Özdemir, Niğde'ye bu yıl yaklaşık 190 milimetre yağış düştüğünü belirterek, 300 milimetrenin altı yağış alan alanlarda tarımsal üretim yapabilmenin güçlüğüne dikkati çekti.
190 milimetre yağışla yetişen ürünün rüştünü ispatlamış olduğunu söyleyen Özdemir, şunları kaydetti:
"Normalde kuraklığa dayanıklılık, verimi aşağıya çeken veya stabil kılan bir gendir. Kuraklığa dayanıklılık çok genle kontrol edilir. Bizim istediğimiz öyle bir buğday olmalı ki kuraklığa dayanıklı olsun ancak mevsim yağışlı geçerse de verimini artırma potansiyeli olsun. Burada ekili buğdayların bazılarında kuruda 300 kilogram verim aldık, çok yağmur yağdığında 900 kilogram verim aldık. Bu ürünlerde öyle bir potansiyel var ki yağışlı geçen mevsimlerde verimini iki, üç katına kadar artırabiliyor, artı kalite.

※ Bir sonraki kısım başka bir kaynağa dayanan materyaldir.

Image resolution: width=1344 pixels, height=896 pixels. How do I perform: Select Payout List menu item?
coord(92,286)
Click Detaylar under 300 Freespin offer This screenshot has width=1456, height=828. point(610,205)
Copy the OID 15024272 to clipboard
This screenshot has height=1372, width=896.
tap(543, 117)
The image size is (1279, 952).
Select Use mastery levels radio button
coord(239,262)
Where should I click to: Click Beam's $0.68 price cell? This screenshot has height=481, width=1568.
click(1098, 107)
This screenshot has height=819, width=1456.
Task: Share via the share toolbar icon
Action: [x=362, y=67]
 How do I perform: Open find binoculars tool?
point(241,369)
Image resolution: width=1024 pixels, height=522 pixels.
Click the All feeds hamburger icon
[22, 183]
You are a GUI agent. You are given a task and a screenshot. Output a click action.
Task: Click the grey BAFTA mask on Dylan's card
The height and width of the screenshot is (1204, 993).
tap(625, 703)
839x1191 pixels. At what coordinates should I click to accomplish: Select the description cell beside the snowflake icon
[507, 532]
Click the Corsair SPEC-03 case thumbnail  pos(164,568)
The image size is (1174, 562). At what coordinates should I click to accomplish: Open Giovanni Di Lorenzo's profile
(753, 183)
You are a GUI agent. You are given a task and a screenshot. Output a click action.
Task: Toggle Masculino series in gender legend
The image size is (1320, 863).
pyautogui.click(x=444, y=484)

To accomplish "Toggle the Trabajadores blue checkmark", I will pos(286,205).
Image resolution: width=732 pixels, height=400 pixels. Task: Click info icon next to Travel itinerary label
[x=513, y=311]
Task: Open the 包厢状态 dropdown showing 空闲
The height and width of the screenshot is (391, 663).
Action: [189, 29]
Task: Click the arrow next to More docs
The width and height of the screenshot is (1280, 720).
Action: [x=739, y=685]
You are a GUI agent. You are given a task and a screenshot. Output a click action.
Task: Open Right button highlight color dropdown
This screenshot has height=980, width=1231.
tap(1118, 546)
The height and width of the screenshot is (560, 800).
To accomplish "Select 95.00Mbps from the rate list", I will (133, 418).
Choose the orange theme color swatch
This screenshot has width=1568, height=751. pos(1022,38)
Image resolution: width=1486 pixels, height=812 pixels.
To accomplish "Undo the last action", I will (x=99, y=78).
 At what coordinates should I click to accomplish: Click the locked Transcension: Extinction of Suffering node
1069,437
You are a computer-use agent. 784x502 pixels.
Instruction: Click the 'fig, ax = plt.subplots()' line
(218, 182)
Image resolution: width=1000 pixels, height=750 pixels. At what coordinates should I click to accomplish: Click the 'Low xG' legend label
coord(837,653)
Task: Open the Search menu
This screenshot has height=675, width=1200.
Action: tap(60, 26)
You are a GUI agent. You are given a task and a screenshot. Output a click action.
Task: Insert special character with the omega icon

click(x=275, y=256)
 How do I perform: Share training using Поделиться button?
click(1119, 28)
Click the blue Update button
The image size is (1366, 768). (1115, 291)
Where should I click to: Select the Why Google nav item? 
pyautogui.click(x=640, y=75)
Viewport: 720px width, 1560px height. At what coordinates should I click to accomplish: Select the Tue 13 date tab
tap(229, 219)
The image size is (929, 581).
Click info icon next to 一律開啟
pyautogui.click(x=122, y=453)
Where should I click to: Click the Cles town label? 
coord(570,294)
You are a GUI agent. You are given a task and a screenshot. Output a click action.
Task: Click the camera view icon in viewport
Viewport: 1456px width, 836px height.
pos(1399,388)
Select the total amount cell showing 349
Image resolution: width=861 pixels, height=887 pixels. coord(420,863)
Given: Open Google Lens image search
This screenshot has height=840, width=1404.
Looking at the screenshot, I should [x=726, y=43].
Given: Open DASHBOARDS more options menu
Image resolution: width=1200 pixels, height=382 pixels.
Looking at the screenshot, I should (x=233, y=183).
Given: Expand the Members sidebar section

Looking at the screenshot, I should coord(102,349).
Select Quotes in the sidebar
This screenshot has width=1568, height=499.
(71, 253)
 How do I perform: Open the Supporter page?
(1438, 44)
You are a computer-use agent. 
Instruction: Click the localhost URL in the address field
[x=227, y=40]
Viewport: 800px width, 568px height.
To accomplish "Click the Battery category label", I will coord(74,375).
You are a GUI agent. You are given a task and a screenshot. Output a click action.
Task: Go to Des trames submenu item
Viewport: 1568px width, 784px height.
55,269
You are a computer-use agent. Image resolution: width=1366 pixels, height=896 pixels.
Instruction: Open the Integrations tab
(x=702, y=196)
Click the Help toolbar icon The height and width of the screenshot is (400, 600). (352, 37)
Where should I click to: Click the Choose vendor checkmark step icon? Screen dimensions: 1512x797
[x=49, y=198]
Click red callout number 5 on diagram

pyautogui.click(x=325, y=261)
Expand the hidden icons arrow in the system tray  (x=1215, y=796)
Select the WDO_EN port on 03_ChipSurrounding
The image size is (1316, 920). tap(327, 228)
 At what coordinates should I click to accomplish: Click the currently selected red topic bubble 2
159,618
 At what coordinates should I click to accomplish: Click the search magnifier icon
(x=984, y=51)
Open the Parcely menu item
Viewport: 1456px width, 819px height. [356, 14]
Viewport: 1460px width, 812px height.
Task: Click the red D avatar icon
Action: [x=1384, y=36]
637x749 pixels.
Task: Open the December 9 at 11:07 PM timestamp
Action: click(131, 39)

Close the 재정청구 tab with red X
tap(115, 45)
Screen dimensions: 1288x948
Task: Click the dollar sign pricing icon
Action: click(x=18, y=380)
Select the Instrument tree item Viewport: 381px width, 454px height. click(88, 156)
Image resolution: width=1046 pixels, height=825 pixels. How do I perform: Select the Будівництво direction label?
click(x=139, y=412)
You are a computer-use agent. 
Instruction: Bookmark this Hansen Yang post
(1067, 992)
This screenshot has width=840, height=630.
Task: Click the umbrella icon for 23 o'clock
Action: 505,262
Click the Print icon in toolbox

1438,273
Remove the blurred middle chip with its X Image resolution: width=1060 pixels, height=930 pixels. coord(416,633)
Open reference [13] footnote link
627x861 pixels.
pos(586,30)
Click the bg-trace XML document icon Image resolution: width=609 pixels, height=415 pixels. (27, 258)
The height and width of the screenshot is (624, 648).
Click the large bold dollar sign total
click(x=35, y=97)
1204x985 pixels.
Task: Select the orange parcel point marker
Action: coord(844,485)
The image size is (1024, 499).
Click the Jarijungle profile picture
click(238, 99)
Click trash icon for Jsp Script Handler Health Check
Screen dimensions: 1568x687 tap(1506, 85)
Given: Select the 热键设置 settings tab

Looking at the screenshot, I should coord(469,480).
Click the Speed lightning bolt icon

Sanayici, uncu, kaliteyi çok önemsiyor, kaliteye göre buğdayınızın fiyatı yükseliyor. Mesela 'Taner' buğdayımız, Türkiye'de yetiştirilmiş en kaliteli buğday çeşidi. Enerji değeri, un olma kabiliyeti, proteinin kalitesi 271."
Özdemir, verdikleri desteklerden dolayı Tarım ve Orman İl Müdürlüğü ile Patates Araştırma Enstitüsüne teşekkür etti.
İl Tarım ve Orman Müdürü Asım Baş da geliştirilen çeşitlerin yerli olmasının önemine işaret ederek, "Çünkü kontrolü kendinizde oluyor. Başkasının ürettiğine mahkumsanız, onların üretin dediği kadar veya şu şekilde dediği kadar üretim metodu benimseyebiliyoruz. Hububat üretimi ilimizde önemli, İç Anadolu'nun en önemli üretim kalemlerinden birisi. Türkiye olarak dünyada un ihracatında birinci sıradayız. Katma değerli ürün haline getirme noktasında da ciddi mesafe aldık." diye konuştu.
Konuşmaların ardından buğday çeşitleri "Bozkır", "Taner", "Şehzade", "Türköz", arpa çeşidi "Ayrancı", tritikale çeşidi "Özer" ve yulaf çeşidi "Diriliş"e ilişkin detaylı bilgi verildi.